“En ese mismo día dos de ellos iban a una aldea llamada Emaús, distante de Jerusalén el espacio de sesenta estadios; y conversaban entre sí de todas las cosas que habían acontecido. Mientras así discurrían y conferenciaban recíprocamente, el mismo Jesús juntándose con ellos caminaba en su compañía; más sus ojos estaban como deslumbrados para que no lo reconociesen” (Lc. 23:13-16)

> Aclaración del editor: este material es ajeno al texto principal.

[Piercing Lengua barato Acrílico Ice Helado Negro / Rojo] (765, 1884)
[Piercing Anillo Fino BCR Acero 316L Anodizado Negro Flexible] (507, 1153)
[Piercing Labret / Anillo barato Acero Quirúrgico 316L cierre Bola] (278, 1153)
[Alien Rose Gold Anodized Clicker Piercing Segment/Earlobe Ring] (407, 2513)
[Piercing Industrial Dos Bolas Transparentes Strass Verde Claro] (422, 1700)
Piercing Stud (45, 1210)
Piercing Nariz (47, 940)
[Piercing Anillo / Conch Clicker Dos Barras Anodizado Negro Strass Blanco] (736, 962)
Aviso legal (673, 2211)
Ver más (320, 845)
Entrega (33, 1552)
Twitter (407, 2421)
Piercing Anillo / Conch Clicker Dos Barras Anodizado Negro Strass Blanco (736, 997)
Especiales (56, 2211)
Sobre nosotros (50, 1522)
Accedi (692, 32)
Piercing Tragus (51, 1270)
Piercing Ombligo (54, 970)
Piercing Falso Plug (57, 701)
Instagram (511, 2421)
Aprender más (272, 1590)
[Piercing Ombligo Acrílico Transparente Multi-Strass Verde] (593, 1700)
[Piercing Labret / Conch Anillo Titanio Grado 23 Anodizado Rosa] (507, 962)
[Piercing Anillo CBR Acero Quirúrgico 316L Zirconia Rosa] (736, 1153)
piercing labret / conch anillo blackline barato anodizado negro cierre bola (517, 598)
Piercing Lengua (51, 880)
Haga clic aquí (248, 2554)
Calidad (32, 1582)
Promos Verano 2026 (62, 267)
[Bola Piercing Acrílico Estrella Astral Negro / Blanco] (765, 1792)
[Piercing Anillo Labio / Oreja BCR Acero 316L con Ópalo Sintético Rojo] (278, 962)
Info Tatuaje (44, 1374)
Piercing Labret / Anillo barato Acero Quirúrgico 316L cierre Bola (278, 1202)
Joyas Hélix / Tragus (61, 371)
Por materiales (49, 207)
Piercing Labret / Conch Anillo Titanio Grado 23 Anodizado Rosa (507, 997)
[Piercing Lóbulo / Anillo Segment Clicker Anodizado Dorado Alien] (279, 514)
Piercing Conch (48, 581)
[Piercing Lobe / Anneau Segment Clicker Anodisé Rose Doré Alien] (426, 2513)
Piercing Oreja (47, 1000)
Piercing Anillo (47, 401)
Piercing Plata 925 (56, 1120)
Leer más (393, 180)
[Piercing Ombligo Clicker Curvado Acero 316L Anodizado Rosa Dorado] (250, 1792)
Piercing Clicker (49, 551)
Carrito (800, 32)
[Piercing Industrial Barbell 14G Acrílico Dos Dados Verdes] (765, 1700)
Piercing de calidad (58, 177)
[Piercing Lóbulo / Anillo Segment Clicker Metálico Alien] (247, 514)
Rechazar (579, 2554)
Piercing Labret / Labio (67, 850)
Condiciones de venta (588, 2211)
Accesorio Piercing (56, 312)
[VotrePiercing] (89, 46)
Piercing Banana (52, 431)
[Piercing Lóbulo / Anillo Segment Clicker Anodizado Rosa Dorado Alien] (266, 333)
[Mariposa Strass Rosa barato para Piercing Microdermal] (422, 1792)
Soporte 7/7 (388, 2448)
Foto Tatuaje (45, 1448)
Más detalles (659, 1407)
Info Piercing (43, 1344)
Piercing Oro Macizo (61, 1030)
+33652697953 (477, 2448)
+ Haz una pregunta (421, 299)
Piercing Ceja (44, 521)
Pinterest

El diálogo era como una daga de dos bordes filos, fuera de la empuñadura, por donde la tomaran hería, más que la inteligencia ofuscada, lo más triste de  la conversación, era la ausencia del amor en el sentido propio de las palabras, sobresalían, pues, las recriminaciones mutuas, los defectos, las descalificaciones, más que un diálogo entre extraños, que por no conocerse suele, de entrada, ser cortés, parecía un lucha verbal entre dos acérrimos enemigos; y estaban tan ofuscados, uno, tratando de esclarecer las dudas y las malas interpretaciones, otra, negándose rotundamente a escuchar explicaciones de aquél al que ya no le tenía confianza, y probablemente deseaba ya no seguir amando, porque  así podía desquitar sus frustraciones sin remordimiento, por eso, había llegado al punto de preguntarse si realmente lo amaba, porque, no se explicaba que si sentía amor por él, jamás hubiera permitido que la insidia o el rencor, asentarán su residencia en un corazón que había tenido la oportunidad de haber conocido el verdadero amor.

Pero es que la vida, siendo tan maravillosa y dulce, en ocasiones termina por tornarse horrible y empalagosa; porque no es lo mismo paladear la gloria y ver como otros buscan afanosamente endulzarse con lo que rebosa de aquello que se aprecia perfecto. Los malos días empezaron a convertirse en meses y los meses en malos años, y siempre, al tratar de arreglar sus diferencias, aparecía aquel muro de la ignominia, y cualquier vestigio del amor que los había unido, desaparecía; la filosa daga de la intransigencia amenazaba con horadar la unidad divina, y fue entonces cuando sin darse cuenta, alguien más estaba siempre presente en los difíciles momentos de la verdad; mas, la ceguera de la inconciencia no les permitía verlo, pero, sí tenían la oportunidad de escucharle a través de su conciencia, cuando llegaban aquellos momentos de paz a su alma. A ella le hablaba dulcemente y la invitaba a ver con los ojos del corazón, porque bien sabía, que es ahí donde reside la pureza de los sentimientos buenos, y siendo el amor el mayor de ellos, éste es inmune a los conflictos menores del exterior, por eso permanece eternamente inalterable. A él, lo reprendía con palabras de Padre y le recomendaba repasar sus enseñanzas, y le hacía ver que el único camino para ganar la vida eterna era renunciar a sí mismo.

En verdad les digo que lo más difícil de lograr en este mundo, es allegarse el amor verdadero de su familia, porque así como el Padre celestial se empeña en que todos sus hijos seamos buenos y alcancemos la vida eterna, así, en cada familia, cada uno de sus miembros antepone sus intereses a los intereses comunes que emanan del amor, porque aquél que es misericordioso con los extraños, pierde toda ganancia, cuando no lo es con los suyos; y aquél que reprochándole al otro la falta del amor por el prójimo, no se compadece del que igualmente reclama para sí misericordia, y no se le concede por procurársela a los demás.

Todos merecemos ser escuchados y comprendidos, todos merecemos ser perdonados de corazón y no sólo de palabra.

Oremos para que Dios nos conceda sabiduría y para que ésta siente su residencia en el corazón y no en la mente, porque se puede tener justificadamente la razón y ser duros de corazón.

Dios bendiga a nuestra familia y bendiga todos nuestros Domingos Familiares.